RFC: Managing tags without extra markup

tizmagik commented 4 years ago

Problem

Currently, react-head utilizes data-rh attributes in order to manage the tags that it creates. By default, react-head avoids touching tags that it doesn't know about (that don't have data-rh attributes). This is so that static tags that are part of a static HTML template are not touched.
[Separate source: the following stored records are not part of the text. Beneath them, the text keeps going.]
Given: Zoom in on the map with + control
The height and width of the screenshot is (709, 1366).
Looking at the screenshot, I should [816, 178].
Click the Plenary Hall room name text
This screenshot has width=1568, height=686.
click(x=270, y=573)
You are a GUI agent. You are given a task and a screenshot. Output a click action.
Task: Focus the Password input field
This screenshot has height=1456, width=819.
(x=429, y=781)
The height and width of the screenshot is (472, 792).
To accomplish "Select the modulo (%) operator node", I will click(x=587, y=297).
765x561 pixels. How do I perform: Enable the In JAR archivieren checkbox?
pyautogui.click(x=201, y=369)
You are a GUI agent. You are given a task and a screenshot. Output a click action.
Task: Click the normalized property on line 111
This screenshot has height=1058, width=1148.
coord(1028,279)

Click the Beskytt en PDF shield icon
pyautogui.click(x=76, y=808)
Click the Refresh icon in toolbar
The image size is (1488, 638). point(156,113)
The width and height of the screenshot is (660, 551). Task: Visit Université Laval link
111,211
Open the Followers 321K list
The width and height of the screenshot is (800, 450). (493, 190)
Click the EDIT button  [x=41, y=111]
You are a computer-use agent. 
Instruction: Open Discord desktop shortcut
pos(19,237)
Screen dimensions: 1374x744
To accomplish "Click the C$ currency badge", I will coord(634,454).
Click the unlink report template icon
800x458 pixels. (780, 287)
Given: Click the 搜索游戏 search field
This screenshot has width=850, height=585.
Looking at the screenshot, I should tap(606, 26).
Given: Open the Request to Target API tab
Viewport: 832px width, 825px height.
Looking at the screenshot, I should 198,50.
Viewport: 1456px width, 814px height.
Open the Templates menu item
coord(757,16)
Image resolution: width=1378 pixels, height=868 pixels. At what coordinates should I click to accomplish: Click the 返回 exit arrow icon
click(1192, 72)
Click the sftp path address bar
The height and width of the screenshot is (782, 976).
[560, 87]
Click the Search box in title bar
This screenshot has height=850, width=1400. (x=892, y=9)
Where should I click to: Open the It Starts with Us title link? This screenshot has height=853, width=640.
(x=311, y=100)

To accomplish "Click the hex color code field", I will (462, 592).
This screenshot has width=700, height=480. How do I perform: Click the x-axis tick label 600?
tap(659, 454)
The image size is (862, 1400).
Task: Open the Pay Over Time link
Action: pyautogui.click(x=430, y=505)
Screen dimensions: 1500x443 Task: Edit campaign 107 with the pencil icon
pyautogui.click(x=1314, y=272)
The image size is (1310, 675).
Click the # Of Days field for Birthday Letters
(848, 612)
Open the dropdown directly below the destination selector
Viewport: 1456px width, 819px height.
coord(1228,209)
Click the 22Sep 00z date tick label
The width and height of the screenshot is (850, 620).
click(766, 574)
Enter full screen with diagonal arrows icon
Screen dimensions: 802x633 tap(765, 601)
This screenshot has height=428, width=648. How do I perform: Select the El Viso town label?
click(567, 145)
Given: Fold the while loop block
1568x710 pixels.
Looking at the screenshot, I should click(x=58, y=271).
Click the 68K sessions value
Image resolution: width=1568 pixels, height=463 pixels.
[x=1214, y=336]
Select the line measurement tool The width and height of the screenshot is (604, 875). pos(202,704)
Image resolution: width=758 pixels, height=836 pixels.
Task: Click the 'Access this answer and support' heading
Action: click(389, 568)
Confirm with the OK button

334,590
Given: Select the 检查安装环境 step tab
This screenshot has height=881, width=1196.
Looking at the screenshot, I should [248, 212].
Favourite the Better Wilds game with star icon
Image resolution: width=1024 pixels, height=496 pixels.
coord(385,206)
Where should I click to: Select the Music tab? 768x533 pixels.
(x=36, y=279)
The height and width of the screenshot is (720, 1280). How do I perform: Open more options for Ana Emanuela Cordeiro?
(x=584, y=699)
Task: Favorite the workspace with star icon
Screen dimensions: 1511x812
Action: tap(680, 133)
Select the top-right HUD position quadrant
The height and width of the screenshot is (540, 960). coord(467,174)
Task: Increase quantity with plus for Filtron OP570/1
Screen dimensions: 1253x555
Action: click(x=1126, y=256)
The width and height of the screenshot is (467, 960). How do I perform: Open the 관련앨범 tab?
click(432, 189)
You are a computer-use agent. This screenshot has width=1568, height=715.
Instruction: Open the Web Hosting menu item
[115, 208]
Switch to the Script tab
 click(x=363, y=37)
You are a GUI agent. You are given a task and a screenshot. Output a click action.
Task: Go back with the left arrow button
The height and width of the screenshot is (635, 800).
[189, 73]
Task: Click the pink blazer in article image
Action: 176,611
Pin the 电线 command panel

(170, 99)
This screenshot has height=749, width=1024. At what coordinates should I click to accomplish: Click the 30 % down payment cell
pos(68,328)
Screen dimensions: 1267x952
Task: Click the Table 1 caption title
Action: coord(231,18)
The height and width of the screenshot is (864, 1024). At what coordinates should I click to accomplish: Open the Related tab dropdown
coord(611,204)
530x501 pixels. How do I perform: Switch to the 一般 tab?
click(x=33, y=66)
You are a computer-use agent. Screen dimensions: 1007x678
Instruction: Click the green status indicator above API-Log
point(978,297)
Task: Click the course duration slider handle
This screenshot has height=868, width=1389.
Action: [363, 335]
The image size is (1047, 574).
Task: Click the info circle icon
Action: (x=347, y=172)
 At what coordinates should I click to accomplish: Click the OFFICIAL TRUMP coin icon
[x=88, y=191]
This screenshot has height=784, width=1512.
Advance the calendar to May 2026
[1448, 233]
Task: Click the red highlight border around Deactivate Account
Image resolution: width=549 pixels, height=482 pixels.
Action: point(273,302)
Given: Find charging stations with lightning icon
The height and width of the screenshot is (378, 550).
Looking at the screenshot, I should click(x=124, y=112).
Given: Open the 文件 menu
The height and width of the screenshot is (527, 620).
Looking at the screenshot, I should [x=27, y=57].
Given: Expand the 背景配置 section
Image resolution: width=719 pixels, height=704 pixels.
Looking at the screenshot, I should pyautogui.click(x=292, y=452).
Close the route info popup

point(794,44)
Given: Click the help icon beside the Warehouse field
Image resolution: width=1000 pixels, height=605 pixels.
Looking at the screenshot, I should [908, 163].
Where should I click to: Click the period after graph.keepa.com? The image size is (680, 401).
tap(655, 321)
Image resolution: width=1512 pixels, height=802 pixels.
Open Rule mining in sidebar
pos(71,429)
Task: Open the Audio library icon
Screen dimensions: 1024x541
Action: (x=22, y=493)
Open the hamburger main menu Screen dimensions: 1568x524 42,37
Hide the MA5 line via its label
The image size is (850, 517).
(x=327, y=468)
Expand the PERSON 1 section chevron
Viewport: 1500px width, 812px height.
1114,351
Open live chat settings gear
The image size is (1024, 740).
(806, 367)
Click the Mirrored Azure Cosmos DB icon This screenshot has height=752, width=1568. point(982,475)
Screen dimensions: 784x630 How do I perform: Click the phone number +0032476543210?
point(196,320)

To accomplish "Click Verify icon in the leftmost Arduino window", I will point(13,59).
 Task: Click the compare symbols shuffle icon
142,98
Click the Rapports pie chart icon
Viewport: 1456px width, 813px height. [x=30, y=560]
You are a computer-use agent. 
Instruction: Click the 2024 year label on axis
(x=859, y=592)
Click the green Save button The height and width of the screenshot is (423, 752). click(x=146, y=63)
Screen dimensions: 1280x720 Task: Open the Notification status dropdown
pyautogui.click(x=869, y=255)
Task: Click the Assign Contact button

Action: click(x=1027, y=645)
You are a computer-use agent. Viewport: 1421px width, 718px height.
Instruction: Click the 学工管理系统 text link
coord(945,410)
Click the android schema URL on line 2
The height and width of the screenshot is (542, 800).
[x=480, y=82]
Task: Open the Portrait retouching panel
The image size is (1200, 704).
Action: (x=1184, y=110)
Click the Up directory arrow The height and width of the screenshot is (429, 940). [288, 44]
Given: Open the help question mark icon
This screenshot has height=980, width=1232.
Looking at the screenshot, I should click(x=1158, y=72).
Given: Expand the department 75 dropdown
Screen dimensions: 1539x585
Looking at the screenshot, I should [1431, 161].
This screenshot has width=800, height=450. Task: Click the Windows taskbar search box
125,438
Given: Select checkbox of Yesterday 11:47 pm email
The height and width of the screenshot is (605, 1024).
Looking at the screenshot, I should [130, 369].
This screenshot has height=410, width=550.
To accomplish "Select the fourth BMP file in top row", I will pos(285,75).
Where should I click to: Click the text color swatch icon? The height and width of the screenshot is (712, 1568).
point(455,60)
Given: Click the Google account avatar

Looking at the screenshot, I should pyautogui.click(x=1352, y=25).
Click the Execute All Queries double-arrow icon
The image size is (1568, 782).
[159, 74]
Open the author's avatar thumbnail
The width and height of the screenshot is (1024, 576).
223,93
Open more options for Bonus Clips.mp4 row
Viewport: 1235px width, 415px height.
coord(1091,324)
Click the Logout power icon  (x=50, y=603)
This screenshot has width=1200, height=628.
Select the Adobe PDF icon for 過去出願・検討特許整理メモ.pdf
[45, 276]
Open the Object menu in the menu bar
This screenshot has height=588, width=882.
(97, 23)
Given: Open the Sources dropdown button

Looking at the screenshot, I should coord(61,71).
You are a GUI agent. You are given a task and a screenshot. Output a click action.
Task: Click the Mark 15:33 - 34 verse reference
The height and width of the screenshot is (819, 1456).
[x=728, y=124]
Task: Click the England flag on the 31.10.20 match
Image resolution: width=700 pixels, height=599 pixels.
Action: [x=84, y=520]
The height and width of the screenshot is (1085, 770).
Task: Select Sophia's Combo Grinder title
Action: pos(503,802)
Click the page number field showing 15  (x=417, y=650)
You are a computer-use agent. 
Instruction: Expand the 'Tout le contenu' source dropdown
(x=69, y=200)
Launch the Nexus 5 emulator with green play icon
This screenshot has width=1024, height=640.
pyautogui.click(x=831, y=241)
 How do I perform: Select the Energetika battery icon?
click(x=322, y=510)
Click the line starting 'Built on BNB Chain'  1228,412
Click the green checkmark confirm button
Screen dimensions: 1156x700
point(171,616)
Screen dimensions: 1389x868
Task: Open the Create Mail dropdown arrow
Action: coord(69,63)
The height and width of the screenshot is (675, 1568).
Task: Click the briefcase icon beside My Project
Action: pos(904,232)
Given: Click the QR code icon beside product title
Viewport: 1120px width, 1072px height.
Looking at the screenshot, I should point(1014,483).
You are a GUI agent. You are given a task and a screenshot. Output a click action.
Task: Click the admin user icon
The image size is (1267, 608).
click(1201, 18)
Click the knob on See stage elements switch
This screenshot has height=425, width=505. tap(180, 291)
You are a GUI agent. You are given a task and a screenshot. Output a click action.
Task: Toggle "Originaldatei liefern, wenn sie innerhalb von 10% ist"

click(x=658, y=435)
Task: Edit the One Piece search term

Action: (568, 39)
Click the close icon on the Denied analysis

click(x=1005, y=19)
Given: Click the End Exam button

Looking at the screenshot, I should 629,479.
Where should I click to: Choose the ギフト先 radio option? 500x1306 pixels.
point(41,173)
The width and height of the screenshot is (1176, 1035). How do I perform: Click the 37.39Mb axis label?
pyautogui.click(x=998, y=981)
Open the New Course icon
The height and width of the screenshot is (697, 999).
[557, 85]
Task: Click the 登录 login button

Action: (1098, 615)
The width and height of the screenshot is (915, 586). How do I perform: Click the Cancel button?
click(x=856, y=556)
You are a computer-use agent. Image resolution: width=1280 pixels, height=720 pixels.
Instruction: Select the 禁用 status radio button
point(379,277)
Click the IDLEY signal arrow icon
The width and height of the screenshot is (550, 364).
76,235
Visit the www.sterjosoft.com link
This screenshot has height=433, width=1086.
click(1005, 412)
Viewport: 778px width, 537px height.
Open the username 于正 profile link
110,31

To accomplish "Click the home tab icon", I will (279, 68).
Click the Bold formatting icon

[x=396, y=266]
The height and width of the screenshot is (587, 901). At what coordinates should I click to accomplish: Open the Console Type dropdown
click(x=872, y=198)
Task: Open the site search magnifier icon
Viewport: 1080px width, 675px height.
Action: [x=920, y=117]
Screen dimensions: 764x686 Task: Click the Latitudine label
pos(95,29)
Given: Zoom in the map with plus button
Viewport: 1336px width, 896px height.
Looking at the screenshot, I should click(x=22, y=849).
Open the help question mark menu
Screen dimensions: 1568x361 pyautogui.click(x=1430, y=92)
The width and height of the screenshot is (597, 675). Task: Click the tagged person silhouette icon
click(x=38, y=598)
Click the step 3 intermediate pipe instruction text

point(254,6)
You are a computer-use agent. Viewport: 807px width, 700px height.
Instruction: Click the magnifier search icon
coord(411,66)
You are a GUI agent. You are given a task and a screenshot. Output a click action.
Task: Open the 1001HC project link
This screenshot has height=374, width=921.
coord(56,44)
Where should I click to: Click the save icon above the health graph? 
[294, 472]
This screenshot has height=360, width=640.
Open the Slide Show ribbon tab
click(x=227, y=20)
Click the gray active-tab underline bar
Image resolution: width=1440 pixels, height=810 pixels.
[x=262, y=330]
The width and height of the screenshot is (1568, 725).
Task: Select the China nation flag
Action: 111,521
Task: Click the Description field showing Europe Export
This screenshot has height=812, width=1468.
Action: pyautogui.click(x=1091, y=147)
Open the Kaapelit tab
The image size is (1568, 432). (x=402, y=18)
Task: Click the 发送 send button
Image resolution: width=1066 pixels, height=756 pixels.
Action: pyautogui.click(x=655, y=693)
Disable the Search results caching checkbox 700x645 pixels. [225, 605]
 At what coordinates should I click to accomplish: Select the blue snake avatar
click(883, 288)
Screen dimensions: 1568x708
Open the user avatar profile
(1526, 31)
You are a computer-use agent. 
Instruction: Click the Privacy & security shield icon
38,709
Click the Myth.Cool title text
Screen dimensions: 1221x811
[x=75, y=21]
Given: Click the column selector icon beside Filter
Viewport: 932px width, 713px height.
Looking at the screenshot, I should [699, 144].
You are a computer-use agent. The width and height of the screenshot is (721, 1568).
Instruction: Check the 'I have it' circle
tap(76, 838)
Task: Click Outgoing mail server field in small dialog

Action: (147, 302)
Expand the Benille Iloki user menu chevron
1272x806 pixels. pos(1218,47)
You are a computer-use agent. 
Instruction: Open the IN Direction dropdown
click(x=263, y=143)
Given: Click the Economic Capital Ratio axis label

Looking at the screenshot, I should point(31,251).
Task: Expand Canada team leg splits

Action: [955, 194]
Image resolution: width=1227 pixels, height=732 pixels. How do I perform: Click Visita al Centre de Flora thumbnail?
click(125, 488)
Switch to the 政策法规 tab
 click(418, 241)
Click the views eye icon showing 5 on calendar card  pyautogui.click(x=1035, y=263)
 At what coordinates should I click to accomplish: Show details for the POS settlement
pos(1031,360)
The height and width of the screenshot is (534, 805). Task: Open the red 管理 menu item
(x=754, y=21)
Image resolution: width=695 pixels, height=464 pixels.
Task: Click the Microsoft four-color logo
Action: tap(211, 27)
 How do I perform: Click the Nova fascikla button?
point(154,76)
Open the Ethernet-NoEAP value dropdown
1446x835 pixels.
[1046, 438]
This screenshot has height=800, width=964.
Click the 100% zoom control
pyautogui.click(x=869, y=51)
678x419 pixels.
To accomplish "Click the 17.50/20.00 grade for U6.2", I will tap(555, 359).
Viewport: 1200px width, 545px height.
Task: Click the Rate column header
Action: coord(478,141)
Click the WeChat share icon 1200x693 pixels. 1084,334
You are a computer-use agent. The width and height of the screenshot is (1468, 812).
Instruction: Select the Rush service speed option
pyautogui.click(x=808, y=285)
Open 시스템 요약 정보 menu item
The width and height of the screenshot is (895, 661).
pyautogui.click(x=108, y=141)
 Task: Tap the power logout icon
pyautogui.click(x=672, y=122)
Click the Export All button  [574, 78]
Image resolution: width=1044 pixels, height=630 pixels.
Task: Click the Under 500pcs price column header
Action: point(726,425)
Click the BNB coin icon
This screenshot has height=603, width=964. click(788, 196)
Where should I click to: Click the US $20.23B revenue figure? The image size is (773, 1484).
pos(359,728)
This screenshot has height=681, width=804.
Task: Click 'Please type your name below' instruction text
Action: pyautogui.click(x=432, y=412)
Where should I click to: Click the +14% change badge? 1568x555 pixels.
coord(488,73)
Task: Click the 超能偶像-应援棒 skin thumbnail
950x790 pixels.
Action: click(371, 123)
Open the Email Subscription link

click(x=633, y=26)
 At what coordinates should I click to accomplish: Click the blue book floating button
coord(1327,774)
There's been a few issues (both in this project and react-helmet) from folks who are interested in: 1) Avoiding the extra markup, https://github.com/tizmagik/react-head/pull/84 https://github.com/tizmagik/react-head/issues/40 https://github.com/nfl/react-helmet/issues/79 2) Having react-head manage tags that it doesn't explicitly own (e.g. a default fallback title tag that's defined as part of a static HTML template), https://github.com/tizmagik/react-head/issues/83

While these two items are certainly separate, they are closely related and we might be able to kill two birds with one stone depending on our approach.

Potential Solutions

Option 1: Manually created whitelist definition

One solution, as proposed in #84 is to define an explicit whitelist prop:

/* on server */
const headTags = [];
<HeadProvider headTags={headTags} whitelist={['title', '[name="description"]', '[property^="og:"]'}>
  <App />
</HeadProvider>

/* on client */
<HeadProvider whitelist={['title', '[name="description"]', '[property^="og:"]'}>
  <div id="app">
    <Title>Title of page</Title>
    // ...
  </div>
</HeadProvider>

This solution has the following benefits:

1) Easily implementable 1) Completely opt-in

While this works, it has the following drawbacks:

1) Creating that whitelist prop isn't straight-forward (you have to be familiar with uncommon CSS selectors, [foo^=bar]) 1) You have to provide this same selector set to the server and the client (more manual overhead) 1) It doesn't explicitly solve for Problem 2 stated above (although it could depending on implementation).

Implementation Details

The implementation can be explored in the WIP PR by @CanRau

Option 2: Auto-Whitelist

Expanding on Option 1, we could auto-generate the necessary "selector set" as you go (opt-in to this behavior with autoWhitelist prop on HeadProvider):

/* server */
const headTags = [];
<HeadProvider headTags={headTags} autoWhitelist>
  <App>
    // ... within any component, head tags are rendered as normal
    <Meta name="blah-long-name" content="lots of content here" />
    <Title>Title of page</Title>
  </App>
</HeadProvider>

/* on client */
<HeadProvider>
  <App />
</HeadProvider>

Note that autoWhitelist prop isn't very expressive/meaningful without context. Maybe we can come up with a better name? raw? clean? Any other ideas?

Implementation Details

On the server, as we render head tags, if any of them include a whitelist prop, we build up the selector set necessary to identify which tags were inserted by react-head (basically the selector set that was manually created in Option 1 above). We return this as a renderable DOM element as part of the headTags[] array with some unique ID that we grab from the DOM and provide as context during client rendering:

const headTags = [
  // normal head tags
  '<meta name="blah" content="foo" />',
  '<title>Title of page</title>',

  // new: the generated whitelist selector set, to be injected during SSR
  // we'd basically JSON.parse() this content on the client and use
  // as part of the querySelectorAll: 
  `<script id="react-head-whitelist" type="text/template">
    [
      'meta[name="blah-long-name"][content="lots of content here"]',
      'title'
    ]
  </script>
  `
]

CONs: 1) Sort of bloats the server rendered payload (we'd basically duplicate all tags twice). There's some optimizations we could do here, e.g. select just the first few characters of each attribute instead of the full thing: meta[name^="blah"][content^="lots"]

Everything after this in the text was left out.